こちら葛飾区水元公園前通信905

 こんばんは。

 

 新型コロナウイルスの感染拡大は、日本ではとりあえず終息の方向に向かっているといっていいのでしょうか。

 とはいえ、第二波を考えると、すぐにすべてが元に戻るということはなさそうです。

 ウイルスの弱毒化、ワクチンや治療薬の開発、免疫の獲得、というのが重なって、ゆっくりと戻るのでしょう。

 ぼくはといえば、1カ月半の在宅勤務でした。来週からまた、通勤します。

 

 在宅勤務だからといって、仕事はかえって増えたような気がして。いや、集中できないから時間がかかっているのかもしれませんが。まあ、そんなもんです。

 

 そんなわけで、陳彦の「西京バックステージ仕込み人」(晩成書房)の上下巻を読んでいました。

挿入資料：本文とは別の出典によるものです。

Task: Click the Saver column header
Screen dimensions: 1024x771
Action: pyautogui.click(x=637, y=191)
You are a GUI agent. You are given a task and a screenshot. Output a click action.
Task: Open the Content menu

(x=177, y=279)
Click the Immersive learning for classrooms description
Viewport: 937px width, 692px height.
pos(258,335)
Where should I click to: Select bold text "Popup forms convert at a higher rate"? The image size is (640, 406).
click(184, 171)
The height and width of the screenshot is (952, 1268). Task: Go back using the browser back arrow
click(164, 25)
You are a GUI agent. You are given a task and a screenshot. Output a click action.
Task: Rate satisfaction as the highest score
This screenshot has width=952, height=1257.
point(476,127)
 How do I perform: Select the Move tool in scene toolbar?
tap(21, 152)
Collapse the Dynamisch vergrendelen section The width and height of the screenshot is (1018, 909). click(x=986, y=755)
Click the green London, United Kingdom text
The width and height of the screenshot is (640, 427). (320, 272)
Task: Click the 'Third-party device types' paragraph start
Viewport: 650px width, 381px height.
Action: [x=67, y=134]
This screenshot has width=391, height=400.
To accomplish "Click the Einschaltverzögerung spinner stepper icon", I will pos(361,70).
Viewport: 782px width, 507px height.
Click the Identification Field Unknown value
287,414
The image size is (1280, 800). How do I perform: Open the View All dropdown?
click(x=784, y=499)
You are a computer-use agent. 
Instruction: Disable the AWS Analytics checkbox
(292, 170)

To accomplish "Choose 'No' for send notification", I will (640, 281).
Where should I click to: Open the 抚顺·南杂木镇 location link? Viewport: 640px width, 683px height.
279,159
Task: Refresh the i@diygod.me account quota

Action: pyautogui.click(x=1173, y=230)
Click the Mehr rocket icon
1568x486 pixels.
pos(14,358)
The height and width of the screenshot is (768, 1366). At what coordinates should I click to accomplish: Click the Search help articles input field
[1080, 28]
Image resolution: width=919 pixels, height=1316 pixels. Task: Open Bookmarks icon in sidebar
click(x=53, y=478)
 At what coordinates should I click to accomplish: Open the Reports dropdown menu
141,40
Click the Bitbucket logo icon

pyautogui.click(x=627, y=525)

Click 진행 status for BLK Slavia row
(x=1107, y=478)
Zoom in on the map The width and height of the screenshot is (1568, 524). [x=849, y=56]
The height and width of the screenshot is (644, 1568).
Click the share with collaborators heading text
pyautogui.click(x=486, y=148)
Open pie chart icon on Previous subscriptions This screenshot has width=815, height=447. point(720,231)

 陳彦は中国の劇作家でもあるのですが、そんな立場から、あまり日の当たらない、舞台の設営を担う人たちの姿を描いた小説です。

 裏方だし、あまり収入も良くないというだけではなく、弱い立場で値切られたり支払いを引き延ばされたりと。主人公は50歳近い親方。3人目の奥さんをもらうのですが、娘がこれに反発、2人目の奥さんの連れ子に対してもつらくあたります。兄は麻雀に人生をかけ、マカオ在住。金銭感覚がまったくちがうし。とまあ、そんなこんな、60年代の日本の喜劇映画のようなテイストで、主人公の痔が悪化してこっちまでお尻が痛くなるとか、そんな本です。そのわりにはボリュームがたっぷりあって。

不幸な主人公ではありますが、それでもどうにか回っていくし、結局のところ笑うしかないエピソードが積み重なっていくわけです。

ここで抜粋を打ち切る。